The City of Stawell was a local government area about 230 km west-northwest of Melbourne, the state capital of Victoria, Australia. The city covered an area of 23.73 km2, and existed from 1869 until 1995. Its area was surrounded by the separate and largely rural Shire of Stawell.

==History==

Stawell was incorporated as a borough on 12 November 1869, and became a town on 18 September 1957. It was proclaimed a city on 12 November 1989.

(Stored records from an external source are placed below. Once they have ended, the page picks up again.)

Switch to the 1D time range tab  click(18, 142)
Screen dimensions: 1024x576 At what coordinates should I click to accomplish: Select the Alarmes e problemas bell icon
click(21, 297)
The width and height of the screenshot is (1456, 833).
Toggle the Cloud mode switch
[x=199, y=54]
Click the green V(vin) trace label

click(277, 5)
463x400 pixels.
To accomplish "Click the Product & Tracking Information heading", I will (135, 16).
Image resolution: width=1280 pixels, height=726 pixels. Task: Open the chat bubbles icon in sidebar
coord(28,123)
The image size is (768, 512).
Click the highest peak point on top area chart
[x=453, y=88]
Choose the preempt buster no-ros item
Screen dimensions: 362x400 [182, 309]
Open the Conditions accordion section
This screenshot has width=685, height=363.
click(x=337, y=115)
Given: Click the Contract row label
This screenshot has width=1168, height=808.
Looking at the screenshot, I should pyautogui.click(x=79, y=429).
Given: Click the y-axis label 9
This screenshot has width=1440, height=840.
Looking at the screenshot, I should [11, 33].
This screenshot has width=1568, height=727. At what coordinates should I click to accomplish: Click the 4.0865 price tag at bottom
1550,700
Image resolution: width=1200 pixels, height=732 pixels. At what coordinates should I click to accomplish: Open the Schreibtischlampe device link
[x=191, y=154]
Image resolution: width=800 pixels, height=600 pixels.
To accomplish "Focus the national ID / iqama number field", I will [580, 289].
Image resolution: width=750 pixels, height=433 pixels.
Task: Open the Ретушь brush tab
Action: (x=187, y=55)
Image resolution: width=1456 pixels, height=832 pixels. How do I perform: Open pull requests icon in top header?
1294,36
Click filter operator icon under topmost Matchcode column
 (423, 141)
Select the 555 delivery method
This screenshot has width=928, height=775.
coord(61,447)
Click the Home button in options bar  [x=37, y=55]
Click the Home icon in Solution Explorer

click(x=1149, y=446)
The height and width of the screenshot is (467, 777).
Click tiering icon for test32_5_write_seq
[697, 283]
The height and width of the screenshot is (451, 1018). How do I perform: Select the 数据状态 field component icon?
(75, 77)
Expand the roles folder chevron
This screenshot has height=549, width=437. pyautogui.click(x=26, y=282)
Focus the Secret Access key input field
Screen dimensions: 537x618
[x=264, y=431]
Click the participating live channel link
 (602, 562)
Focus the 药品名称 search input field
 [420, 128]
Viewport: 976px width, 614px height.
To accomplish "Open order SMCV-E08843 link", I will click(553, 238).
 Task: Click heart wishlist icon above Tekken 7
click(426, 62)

On 20 January 1995, the City of Stawell was abolished, and along with the Town of St Arnaud and parts of the Shires of Ararat, Avoca, Donald, Dunmunkle, Kara Kara, Stawell and the Grampians National Park section of the Shire of Wimmera, was merged into the newly created Shire of Northern Grampians.

===Wards===
The City of Stawell was at one stage divided into wards, but they were abolished on 27 January 1965, after which the twelve councillors represented the entire area.

==Population==

| Year | Population |
|---|---|
| 1954 | 5,463 |
| 1958 | 5,810* |
| 1961 | 5,506 |
| 1966 | 5,904 |
| 1971 | 5,800 |
| 1976 | 5,830 |
| 1981 | 6,160 |
| 1986 | 6,252 |
| 1991 | 6,339 |

- Estimate in the 1958 Victorian Year Book.